There are some folk who don't see the gem inside my rough exterior who might consider me a hot head. To which I say a hearty "bite me". But let this opinion be a caution that within this blog may lurk items of a venting nature or perhaps those which might be considered a rant. So be it. Proceed with caution. You have been warned.

Saturday, November 12, 2011

Corporate Befuddlement

Today I am sitting in front of a computer screen doing nothing productive at time and a half.

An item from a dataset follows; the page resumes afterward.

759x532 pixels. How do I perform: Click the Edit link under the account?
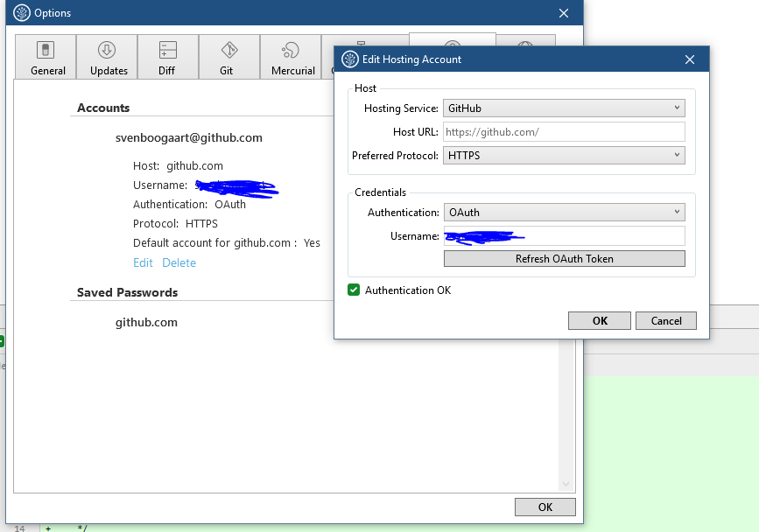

Basically I am being paid to be the human equivalent of a Prozac tablet. Huge code rollout for the software I use last night and today testing is going on on the west coast which started at 4 AM PST and will go on until every possible scenario is tested. What no one has bothered to figure out is that testing every possible scenario would take days. Bear in mind that before this code rollout went live testing on a duplicate of the live environment went on for six weeks. So would common sense not dictate that testing on the live environment only be necessary for each component to be called and not every possible combination? Of course it would. So I think we can safely assume that there is no common sense at work in this particularly dysfunctional corporate world. As the day wears on and the zombificated testers work on into the night will anyone realize that six weeks of testing cannot be duplicated in a single weekend? I'm not holding my breath.



What makes this particularly galling is that I have had to postpone a holiday vacation with my extended family by one day so that I can come into the office and stare at the wall. My presence here is needed because the company I work for practices management by fear. Since they hire middle management not for their knowledge of the work that will be done by their employees but by their longevity and ability to avoid offending anyone higher up the ladder. Thus IT departments find themselves run by people with no knowledge of the technology used by the employees they manage. Consequently on a day like today people are called to sit in their cubes and rot "just in case". In other words because management is terrified someone will ask them a question they cannot answer. For instance "Hey why aren't the names fitting in the fields on the form?" Instead of being able to say "Because the server monkeys didn't load the correct fonts." management needs galley slaves tied to their benches who can spit out the answer. Note that this does not require the galley slave to actually haul on the oars (touch any code) it merely requires them to provide an statement that any moderately functional member of the department considers common knowledge.



The system works perfectly. Not only does the manager not have to know what's going on, the system of mandated overtime (a characteristic I have always considered as indicative of a sweat shop) insures that the manager will never have to learn it. Thus the presence of the code jockeys in the cubes allays the fear that a manager might be exposed as knowing nothing about their department.



I give you one guess as to which industry can afford to waste money in this manner.